Data entries
== Segment start ==

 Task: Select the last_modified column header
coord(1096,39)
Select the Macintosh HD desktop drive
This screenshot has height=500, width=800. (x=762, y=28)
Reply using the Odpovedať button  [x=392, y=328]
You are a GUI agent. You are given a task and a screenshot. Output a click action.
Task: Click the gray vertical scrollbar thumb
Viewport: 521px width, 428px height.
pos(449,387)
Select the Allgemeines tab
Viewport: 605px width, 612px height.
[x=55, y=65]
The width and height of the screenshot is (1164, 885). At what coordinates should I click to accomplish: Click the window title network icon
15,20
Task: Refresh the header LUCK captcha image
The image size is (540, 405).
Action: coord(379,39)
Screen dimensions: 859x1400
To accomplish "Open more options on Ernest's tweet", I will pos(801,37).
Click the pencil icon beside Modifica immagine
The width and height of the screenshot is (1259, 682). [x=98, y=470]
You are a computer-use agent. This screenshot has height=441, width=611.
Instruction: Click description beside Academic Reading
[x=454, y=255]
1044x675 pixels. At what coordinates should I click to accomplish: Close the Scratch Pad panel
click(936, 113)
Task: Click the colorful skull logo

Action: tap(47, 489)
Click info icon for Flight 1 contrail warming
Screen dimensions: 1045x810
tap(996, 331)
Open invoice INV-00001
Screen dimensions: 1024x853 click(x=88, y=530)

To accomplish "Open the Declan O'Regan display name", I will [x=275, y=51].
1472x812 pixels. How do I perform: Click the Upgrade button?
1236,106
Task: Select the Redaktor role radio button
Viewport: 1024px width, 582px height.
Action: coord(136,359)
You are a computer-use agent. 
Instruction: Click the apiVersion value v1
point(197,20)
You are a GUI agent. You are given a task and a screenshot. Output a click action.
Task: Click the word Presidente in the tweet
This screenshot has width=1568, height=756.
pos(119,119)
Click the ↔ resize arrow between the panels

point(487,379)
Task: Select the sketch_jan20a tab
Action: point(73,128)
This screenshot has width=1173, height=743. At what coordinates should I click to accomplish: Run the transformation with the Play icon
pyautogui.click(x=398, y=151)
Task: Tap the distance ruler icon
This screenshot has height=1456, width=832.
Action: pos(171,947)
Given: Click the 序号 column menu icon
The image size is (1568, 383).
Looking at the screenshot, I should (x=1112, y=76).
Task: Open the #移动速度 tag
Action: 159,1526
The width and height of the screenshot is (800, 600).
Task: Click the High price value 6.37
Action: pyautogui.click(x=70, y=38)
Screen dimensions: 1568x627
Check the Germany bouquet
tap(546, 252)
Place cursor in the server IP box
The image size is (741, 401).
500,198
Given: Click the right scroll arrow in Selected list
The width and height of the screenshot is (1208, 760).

== Segment end ==

### WHAT THE TASK REQUIRES
Every record above must be printed again exactly as it stands.

### ANSWER BOX
 Task: Select the last_modified column header
coord(1096,39)
Select the Macintosh HD desktop drive
This screenshot has height=500, width=800. (x=762, y=28)
Reply using the Odpovedať button  [x=392, y=328]
You are a GUI agent. You are given a task and a screenshot. Output a click action.
Task: Click the gray vertical scrollbar thumb
Viewport: 521px width, 428px height.
pos(449,387)
Select the Allgemeines tab
Viewport: 605px width, 612px height.
[x=55, y=65]
The width and height of the screenshot is (1164, 885). At what coordinates should I click to accomplish: Click the window title network icon
15,20
Task: Refresh the header LUCK captcha image
The image size is (540, 405).
Action: coord(379,39)
Screen dimensions: 859x1400
To accomplish "Open more options on Ernest's tweet", I will pos(801,37).
Click the pencil icon beside Modifica immagine
The width and height of the screenshot is (1259, 682). [x=98, y=470]
You are a computer-use agent. This screenshot has height=441, width=611.
Instruction: Click description beside Academic Reading
[x=454, y=255]
1044x675 pixels. At what coordinates should I click to accomplish: Close the Scratch Pad panel
click(936, 113)
Task: Click the colorful skull logo

Action: tap(47, 489)
Click info icon for Flight 1 contrail warming
Screen dimensions: 1045x810
tap(996, 331)
Open invoice INV-00001
Screen dimensions: 1024x853 click(x=88, y=530)

To accomplish "Open the Declan O'Regan display name", I will [x=275, y=51].
1472x812 pixels. How do I perform: Click the Upgrade button?
1236,106
Task: Select the Redaktor role radio button
Viewport: 1024px width, 582px height.
Action: coord(136,359)
You are a computer-use agent. 
Instruction: Click the apiVersion value v1
point(197,20)
You are a GUI agent. You are given a task and a screenshot. Output a click action.
Task: Click the word Presidente in the tweet
This screenshot has width=1568, height=756.
pos(119,119)
Click the ↔ resize arrow between the panels

point(487,379)
Task: Select the sketch_jan20a tab
Action: point(73,128)
This screenshot has width=1173, height=743. At what coordinates should I click to accomplish: Run the transformation with the Play icon
pyautogui.click(x=398, y=151)
Task: Tap the distance ruler icon
This screenshot has height=1456, width=832.
Action: pos(171,947)
Given: Click the 序号 column menu icon
The image size is (1568, 383).
Looking at the screenshot, I should (x=1112, y=76).
Task: Open the #移动速度 tag
Action: 159,1526
The width and height of the screenshot is (800, 600).
Task: Click the High price value 6.37
Action: pyautogui.click(x=70, y=38)
Screen dimensions: 1568x627
Check the Germany bouquet
tap(546, 252)
Place cursor in the server IP box
The image size is (741, 401).
500,198
Given: Click the right scroll arrow in Selected list
The width and height of the screenshot is (1208, 760).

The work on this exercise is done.